### TRY IT
Where the records below show a line containing "メーカーサイト SHURE正規販売店のご案内 (490, 1193)", start copying; end with the line containing "Contact Us (686, 853)", and copy it too.

********************

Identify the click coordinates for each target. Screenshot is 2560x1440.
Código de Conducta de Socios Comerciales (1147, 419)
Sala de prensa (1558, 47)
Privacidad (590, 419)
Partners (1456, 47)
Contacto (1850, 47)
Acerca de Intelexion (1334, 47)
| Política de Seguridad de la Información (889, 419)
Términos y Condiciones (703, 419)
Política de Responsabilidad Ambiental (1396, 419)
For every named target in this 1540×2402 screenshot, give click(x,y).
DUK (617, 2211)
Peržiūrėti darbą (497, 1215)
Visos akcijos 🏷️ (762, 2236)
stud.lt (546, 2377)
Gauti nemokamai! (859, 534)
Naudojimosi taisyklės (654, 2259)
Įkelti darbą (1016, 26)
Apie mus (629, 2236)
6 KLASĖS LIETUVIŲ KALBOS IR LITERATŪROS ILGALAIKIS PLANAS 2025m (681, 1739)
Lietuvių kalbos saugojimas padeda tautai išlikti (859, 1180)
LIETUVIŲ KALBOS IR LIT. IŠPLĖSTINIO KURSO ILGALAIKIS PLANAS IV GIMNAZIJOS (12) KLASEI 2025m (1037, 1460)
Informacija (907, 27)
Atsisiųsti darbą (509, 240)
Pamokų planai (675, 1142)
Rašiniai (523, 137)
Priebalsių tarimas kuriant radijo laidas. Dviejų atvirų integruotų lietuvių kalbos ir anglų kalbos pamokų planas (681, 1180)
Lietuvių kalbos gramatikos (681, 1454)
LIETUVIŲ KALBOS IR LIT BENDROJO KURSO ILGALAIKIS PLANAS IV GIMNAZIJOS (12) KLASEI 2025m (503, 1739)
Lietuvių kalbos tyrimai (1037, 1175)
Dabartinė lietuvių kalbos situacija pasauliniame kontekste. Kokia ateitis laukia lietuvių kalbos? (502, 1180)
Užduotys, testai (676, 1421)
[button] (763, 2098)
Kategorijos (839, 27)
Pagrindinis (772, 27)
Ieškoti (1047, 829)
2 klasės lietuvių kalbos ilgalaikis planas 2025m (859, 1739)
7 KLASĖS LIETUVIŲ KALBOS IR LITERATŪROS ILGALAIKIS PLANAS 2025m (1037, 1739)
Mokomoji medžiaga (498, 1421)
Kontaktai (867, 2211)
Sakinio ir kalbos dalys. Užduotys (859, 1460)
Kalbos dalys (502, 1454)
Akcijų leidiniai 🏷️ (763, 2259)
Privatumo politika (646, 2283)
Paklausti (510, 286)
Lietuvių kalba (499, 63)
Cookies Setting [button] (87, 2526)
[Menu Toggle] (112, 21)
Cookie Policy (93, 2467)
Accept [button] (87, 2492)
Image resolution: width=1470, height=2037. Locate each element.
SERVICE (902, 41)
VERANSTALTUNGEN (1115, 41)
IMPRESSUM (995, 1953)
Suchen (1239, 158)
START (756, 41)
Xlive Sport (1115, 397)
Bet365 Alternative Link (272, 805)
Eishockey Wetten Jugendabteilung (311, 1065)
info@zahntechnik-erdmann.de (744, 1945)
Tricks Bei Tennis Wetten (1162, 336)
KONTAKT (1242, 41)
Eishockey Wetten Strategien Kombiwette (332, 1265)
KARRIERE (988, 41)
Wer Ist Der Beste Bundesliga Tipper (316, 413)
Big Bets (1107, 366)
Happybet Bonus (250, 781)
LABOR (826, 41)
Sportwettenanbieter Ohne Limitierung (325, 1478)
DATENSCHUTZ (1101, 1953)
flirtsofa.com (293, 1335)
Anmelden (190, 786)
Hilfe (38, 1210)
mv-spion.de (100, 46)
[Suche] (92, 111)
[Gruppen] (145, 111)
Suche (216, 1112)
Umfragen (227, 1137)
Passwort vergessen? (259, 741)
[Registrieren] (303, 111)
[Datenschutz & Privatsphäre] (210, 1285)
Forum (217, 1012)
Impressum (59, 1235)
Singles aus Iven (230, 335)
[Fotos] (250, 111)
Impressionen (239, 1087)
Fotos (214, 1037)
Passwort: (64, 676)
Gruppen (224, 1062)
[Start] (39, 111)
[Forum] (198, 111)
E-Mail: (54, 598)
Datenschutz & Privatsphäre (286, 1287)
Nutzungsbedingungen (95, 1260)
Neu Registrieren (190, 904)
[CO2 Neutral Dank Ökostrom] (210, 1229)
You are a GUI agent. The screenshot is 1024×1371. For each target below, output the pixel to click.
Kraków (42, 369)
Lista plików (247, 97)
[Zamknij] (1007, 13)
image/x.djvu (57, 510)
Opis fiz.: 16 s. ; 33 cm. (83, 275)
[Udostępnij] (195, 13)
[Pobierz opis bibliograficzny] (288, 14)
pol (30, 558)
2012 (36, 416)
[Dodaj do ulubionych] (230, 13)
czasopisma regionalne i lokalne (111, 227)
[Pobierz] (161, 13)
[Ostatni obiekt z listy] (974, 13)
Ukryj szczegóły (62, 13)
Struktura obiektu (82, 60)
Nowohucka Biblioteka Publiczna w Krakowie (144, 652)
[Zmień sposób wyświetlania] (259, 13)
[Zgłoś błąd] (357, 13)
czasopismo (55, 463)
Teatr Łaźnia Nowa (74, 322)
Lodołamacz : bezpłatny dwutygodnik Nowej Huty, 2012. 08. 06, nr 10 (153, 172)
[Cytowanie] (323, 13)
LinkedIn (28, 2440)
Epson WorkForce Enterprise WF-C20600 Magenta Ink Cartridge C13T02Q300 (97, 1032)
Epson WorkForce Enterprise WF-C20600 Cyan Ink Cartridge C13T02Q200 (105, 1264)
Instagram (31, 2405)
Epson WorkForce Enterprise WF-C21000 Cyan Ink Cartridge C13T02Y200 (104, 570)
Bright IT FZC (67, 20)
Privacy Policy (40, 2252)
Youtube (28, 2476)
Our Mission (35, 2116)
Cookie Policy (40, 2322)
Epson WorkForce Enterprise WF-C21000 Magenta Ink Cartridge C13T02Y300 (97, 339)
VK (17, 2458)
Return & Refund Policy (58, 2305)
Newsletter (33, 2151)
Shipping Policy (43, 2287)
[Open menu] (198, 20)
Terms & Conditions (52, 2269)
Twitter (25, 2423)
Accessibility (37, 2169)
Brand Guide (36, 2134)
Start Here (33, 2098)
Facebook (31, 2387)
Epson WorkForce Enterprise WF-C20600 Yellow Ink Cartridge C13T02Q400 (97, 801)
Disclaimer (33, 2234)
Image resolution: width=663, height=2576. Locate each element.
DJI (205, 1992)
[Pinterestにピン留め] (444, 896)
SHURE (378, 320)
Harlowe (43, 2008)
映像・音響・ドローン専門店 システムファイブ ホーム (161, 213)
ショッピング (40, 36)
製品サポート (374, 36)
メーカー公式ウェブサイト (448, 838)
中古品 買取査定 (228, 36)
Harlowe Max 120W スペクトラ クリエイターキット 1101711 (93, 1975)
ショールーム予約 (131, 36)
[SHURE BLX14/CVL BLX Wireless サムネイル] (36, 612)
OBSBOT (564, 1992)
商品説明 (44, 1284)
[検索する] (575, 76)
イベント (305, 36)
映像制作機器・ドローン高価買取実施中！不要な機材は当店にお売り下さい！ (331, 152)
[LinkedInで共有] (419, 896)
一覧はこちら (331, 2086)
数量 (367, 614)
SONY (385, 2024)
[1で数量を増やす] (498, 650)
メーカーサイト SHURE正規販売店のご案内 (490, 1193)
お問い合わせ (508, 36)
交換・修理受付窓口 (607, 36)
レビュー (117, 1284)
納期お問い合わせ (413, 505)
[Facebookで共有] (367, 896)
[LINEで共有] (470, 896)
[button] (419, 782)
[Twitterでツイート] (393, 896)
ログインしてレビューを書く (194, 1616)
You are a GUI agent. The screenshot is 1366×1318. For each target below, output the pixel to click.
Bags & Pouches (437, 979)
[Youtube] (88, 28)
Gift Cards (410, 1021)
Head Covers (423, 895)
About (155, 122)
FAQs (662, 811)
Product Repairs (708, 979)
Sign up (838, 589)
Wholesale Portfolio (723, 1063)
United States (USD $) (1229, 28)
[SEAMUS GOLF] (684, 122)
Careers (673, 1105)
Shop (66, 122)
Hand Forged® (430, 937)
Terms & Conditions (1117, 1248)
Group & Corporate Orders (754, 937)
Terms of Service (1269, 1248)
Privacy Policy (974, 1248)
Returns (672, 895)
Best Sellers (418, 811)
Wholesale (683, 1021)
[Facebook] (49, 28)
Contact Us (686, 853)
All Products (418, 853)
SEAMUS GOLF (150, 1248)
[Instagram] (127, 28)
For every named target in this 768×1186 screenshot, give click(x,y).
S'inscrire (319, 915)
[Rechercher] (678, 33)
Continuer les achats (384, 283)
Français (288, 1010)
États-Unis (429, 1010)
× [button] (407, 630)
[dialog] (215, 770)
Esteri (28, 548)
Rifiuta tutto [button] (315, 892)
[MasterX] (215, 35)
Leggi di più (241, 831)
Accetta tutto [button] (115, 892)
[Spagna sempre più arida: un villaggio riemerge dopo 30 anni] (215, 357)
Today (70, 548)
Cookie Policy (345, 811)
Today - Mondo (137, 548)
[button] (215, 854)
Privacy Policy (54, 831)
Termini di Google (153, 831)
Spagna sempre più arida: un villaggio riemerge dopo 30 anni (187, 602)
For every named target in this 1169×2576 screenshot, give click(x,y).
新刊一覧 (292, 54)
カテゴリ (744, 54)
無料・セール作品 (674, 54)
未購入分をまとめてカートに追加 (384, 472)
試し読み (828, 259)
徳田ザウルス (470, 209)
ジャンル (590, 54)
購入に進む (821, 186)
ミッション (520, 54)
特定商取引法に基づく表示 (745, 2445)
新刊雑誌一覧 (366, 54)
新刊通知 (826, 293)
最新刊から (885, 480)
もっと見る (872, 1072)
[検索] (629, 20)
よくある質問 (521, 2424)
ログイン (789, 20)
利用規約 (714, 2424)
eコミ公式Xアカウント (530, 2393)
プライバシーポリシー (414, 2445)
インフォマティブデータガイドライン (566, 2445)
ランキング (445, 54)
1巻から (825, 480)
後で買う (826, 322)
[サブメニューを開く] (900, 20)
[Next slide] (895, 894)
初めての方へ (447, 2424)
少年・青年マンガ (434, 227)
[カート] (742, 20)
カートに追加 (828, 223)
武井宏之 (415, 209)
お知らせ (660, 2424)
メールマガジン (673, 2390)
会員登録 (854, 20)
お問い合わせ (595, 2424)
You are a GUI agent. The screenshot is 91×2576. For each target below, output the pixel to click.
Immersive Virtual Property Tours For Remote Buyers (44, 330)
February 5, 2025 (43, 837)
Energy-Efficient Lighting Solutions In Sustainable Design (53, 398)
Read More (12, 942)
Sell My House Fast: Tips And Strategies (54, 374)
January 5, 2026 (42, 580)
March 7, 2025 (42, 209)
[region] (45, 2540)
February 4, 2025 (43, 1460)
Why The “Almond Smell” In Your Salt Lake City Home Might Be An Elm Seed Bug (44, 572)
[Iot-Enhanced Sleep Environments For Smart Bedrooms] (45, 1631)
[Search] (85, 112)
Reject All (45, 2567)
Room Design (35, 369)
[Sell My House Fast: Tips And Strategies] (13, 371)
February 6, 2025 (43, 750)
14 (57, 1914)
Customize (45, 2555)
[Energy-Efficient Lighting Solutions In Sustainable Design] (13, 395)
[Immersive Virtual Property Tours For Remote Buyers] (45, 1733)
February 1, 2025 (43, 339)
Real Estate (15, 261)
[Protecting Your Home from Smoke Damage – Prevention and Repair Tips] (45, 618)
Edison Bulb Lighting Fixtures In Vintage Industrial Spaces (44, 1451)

********************

### TASK RESULT
メーカーサイト SHURE正規販売店のご案内 (490, 1193)
お問い合わせ (508, 36)
交換・修理受付窓口 (607, 36)
レビュー (117, 1284)
納期お問い合わせ (413, 505)
[Facebookで共有] (367, 896)
[LINEで共有] (470, 896)
[button] (419, 782)
[Twitterでツイート] (393, 896)
ログインしてレビューを書く (194, 1616)
You are a GUI agent. The screenshot is 1366×1318. For each target below, output the pixel to click.
Bags & Pouches (437, 979)
[Youtube] (88, 28)
Gift Cards (410, 1021)
Head Covers (423, 895)
About (155, 122)
FAQs (662, 811)
Product Repairs (708, 979)
Sign up (838, 589)
Wholesale Portfolio (723, 1063)
United States (USD $) (1229, 28)
[SEAMUS GOLF] (684, 122)
Careers (673, 1105)
Shop (66, 122)
Hand Forged® (430, 937)
Terms & Conditions (1117, 1248)
Group & Corporate Orders (754, 937)
Terms of Service (1269, 1248)
Privacy Policy (974, 1248)
Returns (672, 895)
Best Sellers (418, 811)
Wholesale (683, 1021)
[Facebook] (49, 28)
Contact Us (686, 853)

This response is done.